------ Data for the task ------

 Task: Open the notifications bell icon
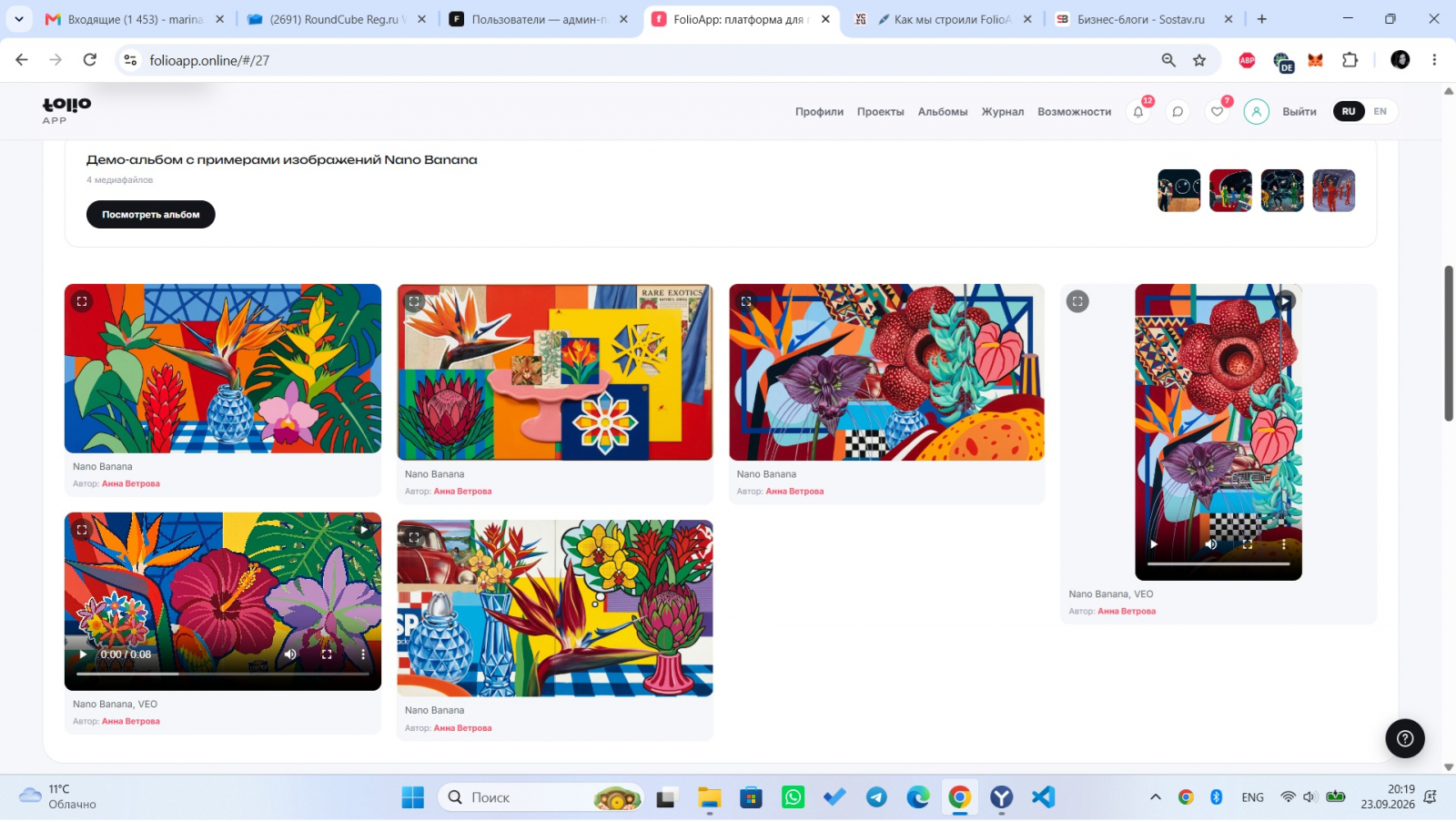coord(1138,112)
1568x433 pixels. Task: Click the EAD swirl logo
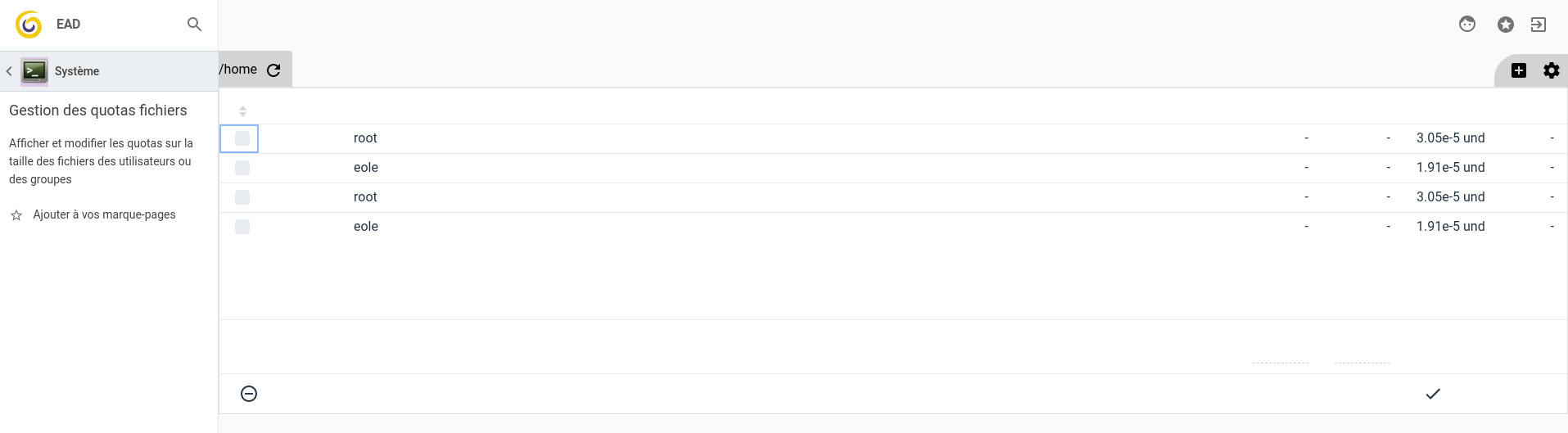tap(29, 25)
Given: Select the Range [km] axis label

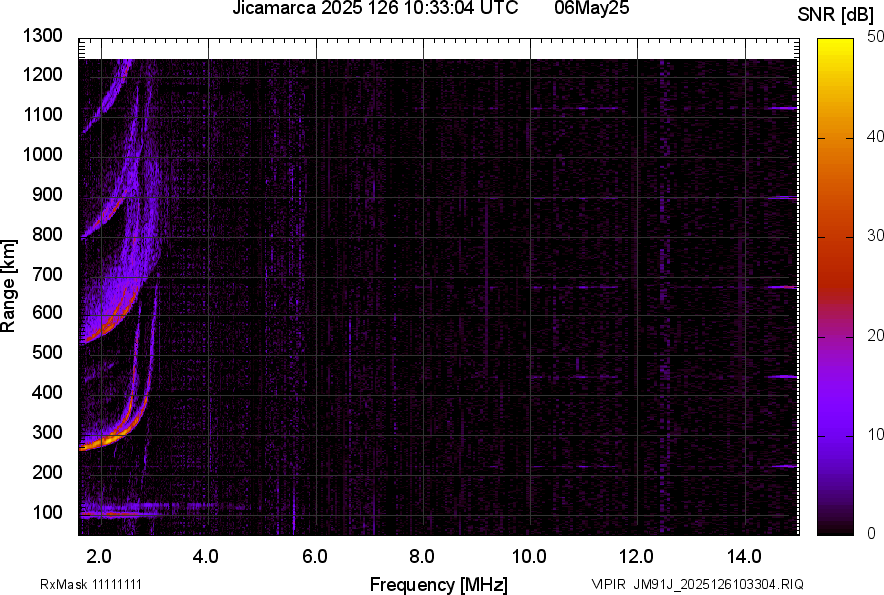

------

• What is expected: Retype each line above exactly and leave out any picture.

• Solution to this exercise:
 Task: Open the notifications bell icon
coord(1138,112)
1568x433 pixels. Task: Click the EAD swirl logo
tap(29, 25)
Given: Select the Range [km] axis label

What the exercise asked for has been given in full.